僕は真打ちになってちょっとぐらいの時に、雑誌の企画で「彦いちの耕し噺(はなし)」という連載をやらせていただきました。長野県の富士見町に畑を借りてですね、野菜を作る様子、作物を収穫して食べる様子を原稿に書いたんです。
農作物とちゃんと向かい合ったのは、それが最初ですね。小さい頃に、祖父母の田植えなどを手伝ったことはありますが。田植えでの10時と3時のお茶が楽しみで。たくあんやおしんこを食べてお茶をしたんです。太陽の下ですごく心地良かったのを覚えてます。
それから30年くらいたって、自分で畑をやることになったわけです。トマトにカブトムシが頭を突っ込んだ様子を見て、完熟するとこんなにも甘くなるのかということを知りました。トウモロコシはちょっとでも収穫時期を間違うと、猿に持って行かれることも知りましたね。そして雑草が驚くほど異常なスピードで伸びていくことも。

土地の人と仲良くなったこともあって、雑誌の連載が終了した後も、その畑を借り続けて野菜を作っています。「彦いち農場」という看板を立てて。
最初に育てた治助イモがおいしかったのが、野菜作りにはまった理由の一つかもしれません。
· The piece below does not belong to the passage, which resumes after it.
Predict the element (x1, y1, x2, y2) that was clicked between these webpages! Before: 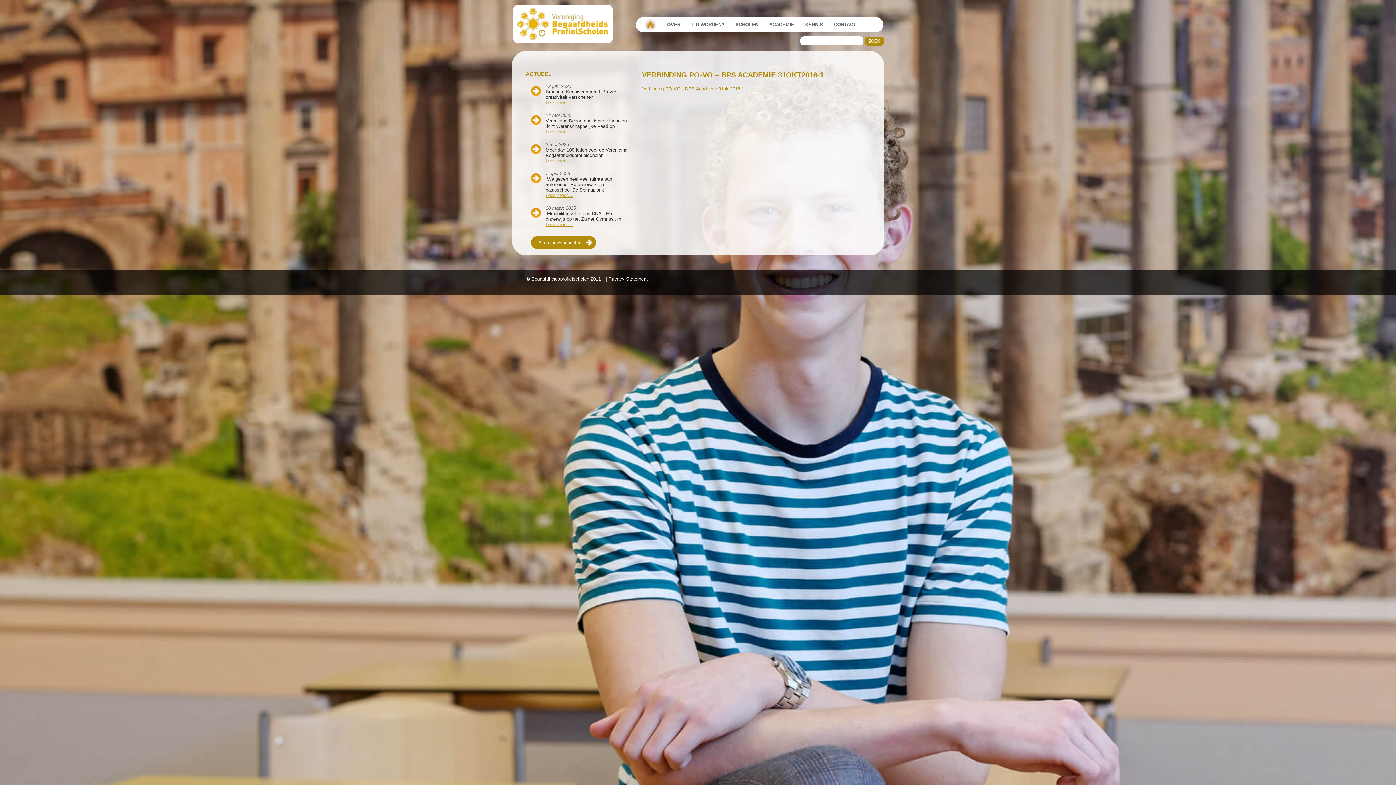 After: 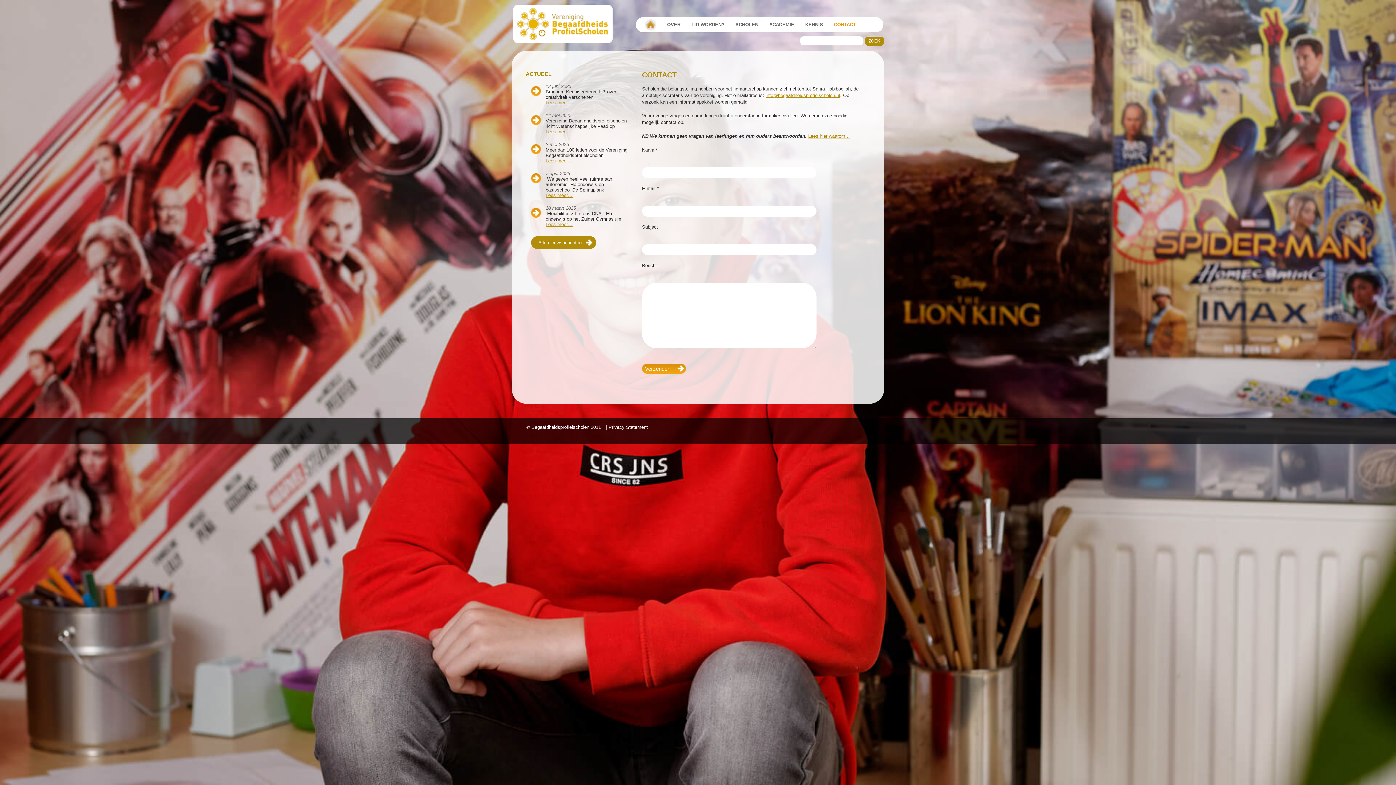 Action: bbox: (834, 21, 856, 27) label: CONTACT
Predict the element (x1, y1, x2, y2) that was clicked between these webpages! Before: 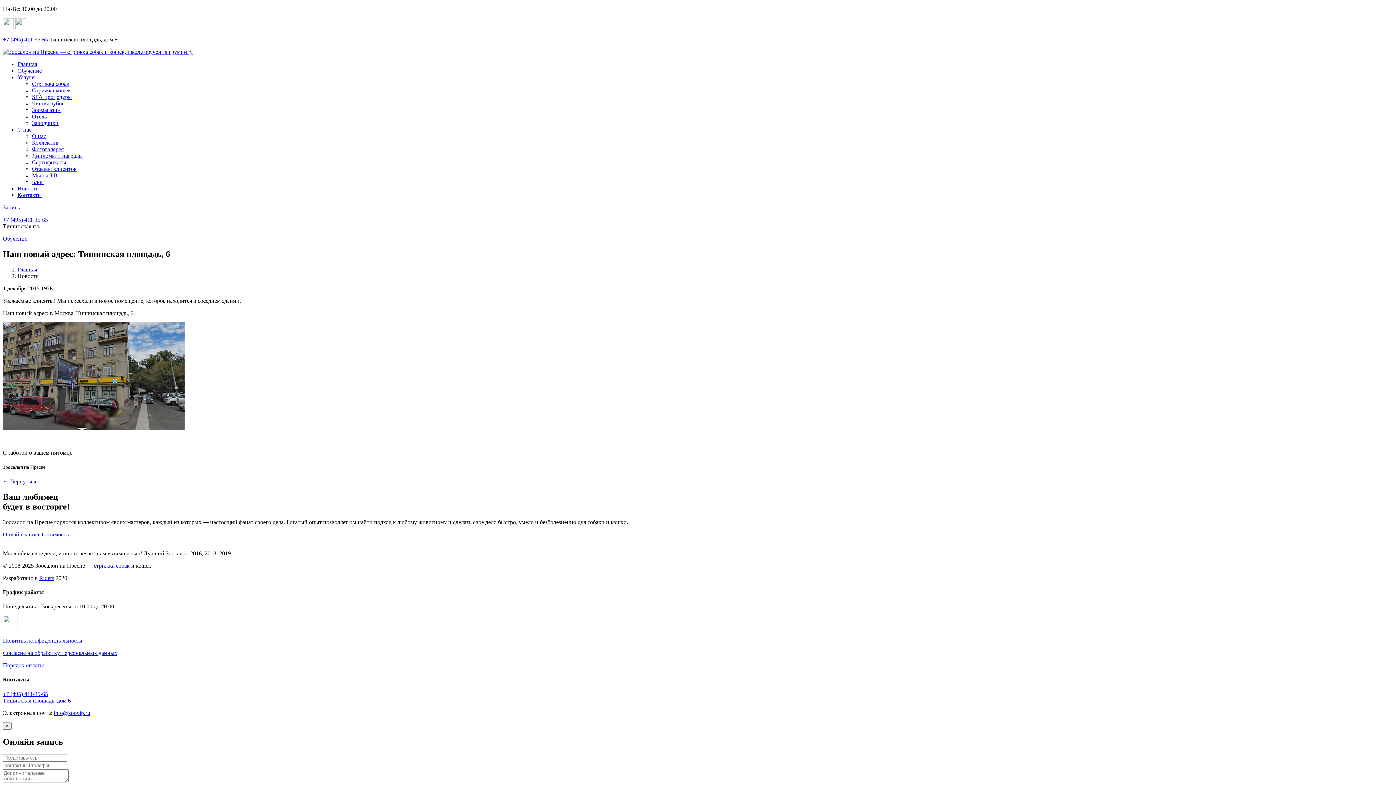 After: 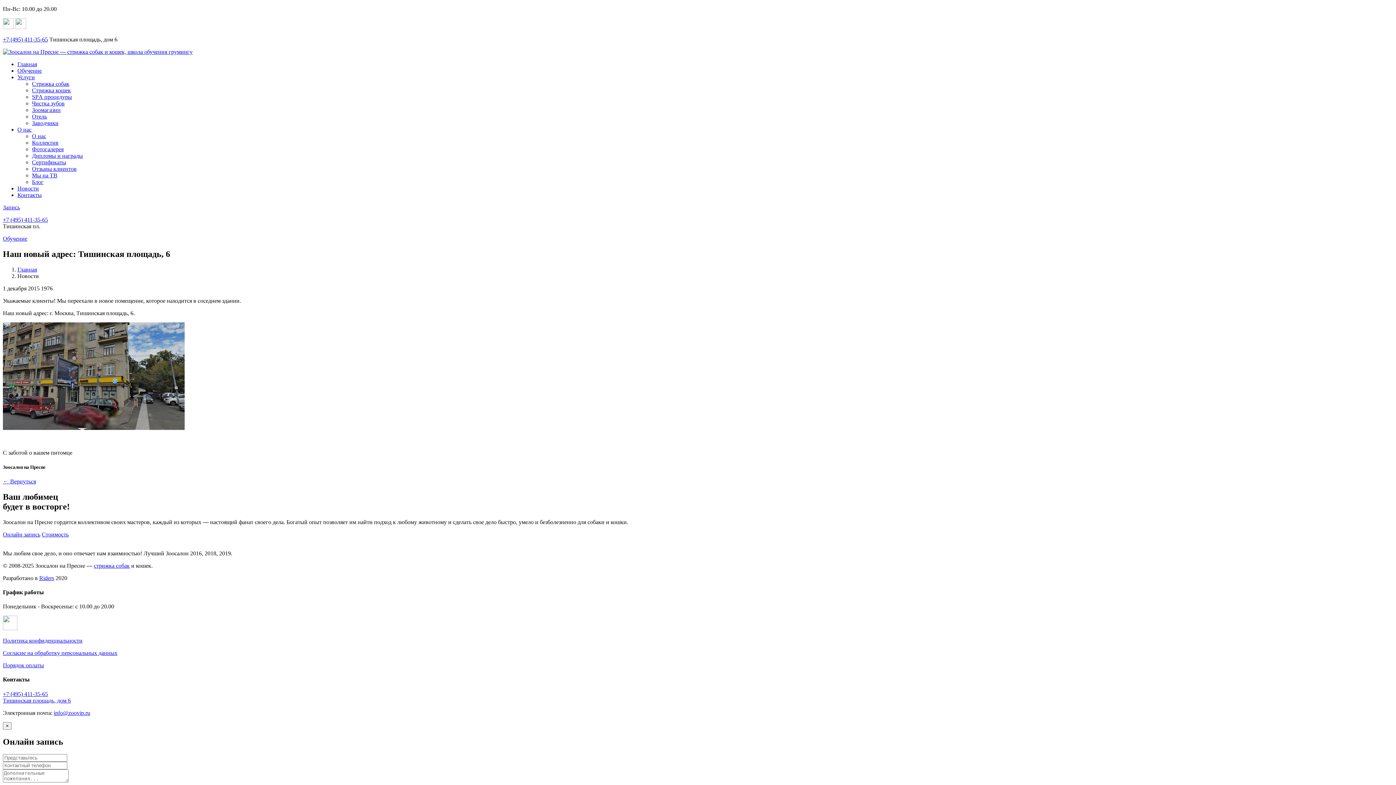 Action: bbox: (15, 24, 26, 30)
粘り気のある小さな芋で、収穫してバターをつけて食べたり、つぶしてポテトサラダにしたり。それはそれはおいしかったですね。自分たちで作ったものを野外で食べることの素晴らしさを知ることができました。
フキのとうをすりつぶしてフキみそを作ったら、これまたおいしい。子どもの頃は苦いだけでいい思い出はないけど、大人になって「苦味っていうのはこんなにもおいしいんだ」と気付いたわけです。あとフキのとうは、天ぷらで食べましたね。
でも、そうじゃない食べ方もしてみたかった。創作落語家としては、工夫すればおいしいのができんじゃないかと、何か新しい料理に挑戦してみたかったんです。

そこでジェノベーゼ風のソース作りをやってみたんです。ジェノベーゼの場合はバジルと松の実とオリーブオイルですが、「ジェノベーゼじゃなく、いうなればコブチザワーゼみたいなもんを作ろうよ」なんてことを言いながら、「これとこれを合わせてみたらどうなる?」と試行錯誤して、フキのとうでソースを作りました。素材がたくさんそろっているので、いろいろ組み合わせられますからね。できあがったソースでパスタを食べたり、パンにちょっと載っけて食べたりとか。非常においしいもんでした。
最初の頃は土地の人とすぐには仲良くなれず、こんにゃくの刺し身をさかなに酒盛りをしたりして、ちょっとずつ仲良くなっていきました。やがて取れ過ぎたダイコンを持って行くと、お返しに何かもらう。そんなことができるくらいになりました。作物のやり取りで親しくなれる。これが畑の良さだと感じています。